“Don’t know” responses are most common among respondents with low knowledge of or interest in a survey topic. In many instances, “don’t know” is a valid and accurate response, because these respondents genuinely lack an opinion on the issue at hand. Other respondents, however, have a valid opinion but withhold it for a variety of reasons:
In short, some respondents say “don’t know” because they genuinely have no opinion, or they are reticent about sharing it; others are obstructed from stating their opinions by flaws in question design or interviewer training.
The main objective of using follow-up probes to “don’t know” responses is to elicit valid answers that would otherwise be lost. A problem with probes, however, is that they may induce respondents to select a valid response when they actually have no opinion. Past research has demonstrated that when a survey question is phrased in a way that suggests respondents ought to have an opinion on the issue, some will actually make up an arbitrary answer because they do not wish to appear ignorant. When a probe was used in such studies, the effect was magnified. For example, before any probe was administered, nearly half a national sample of adults said they either agreed or disagreed with repealing the “1975 Public Affairs Act,” a bogus issue. When respondents who initially gave no opinion were subjected to a follow-up probe, an additional 10 percent provided a valid response.

• Listed records
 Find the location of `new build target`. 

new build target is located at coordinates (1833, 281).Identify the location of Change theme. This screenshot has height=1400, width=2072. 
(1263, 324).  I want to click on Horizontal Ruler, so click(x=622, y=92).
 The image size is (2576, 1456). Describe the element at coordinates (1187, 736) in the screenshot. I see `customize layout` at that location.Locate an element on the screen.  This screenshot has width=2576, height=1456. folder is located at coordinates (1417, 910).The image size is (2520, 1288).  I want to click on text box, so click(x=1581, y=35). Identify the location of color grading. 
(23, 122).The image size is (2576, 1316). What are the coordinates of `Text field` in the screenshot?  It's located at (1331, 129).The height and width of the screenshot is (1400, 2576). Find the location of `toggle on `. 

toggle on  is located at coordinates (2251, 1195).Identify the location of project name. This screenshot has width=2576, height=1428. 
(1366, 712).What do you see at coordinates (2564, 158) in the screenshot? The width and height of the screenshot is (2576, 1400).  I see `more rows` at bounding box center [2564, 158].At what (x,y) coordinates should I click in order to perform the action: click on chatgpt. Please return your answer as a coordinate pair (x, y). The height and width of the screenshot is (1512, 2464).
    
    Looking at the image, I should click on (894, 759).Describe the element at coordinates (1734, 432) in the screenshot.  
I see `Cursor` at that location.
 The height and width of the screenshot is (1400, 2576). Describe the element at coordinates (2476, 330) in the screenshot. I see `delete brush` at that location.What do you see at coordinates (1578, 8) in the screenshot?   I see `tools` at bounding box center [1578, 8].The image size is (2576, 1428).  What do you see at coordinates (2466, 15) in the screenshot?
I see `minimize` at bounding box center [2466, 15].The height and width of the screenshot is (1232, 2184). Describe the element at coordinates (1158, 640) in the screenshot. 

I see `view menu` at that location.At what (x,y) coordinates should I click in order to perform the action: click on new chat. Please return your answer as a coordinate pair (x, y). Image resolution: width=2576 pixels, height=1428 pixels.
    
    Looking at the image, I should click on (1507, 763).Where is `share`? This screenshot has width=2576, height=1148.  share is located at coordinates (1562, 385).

• Your task
In the text on "don't know" survey answers, what made-up issue did a national sample of adults say they agreed or disagreed with repealing?

• Your solution
The "1975 Public Affairs Act."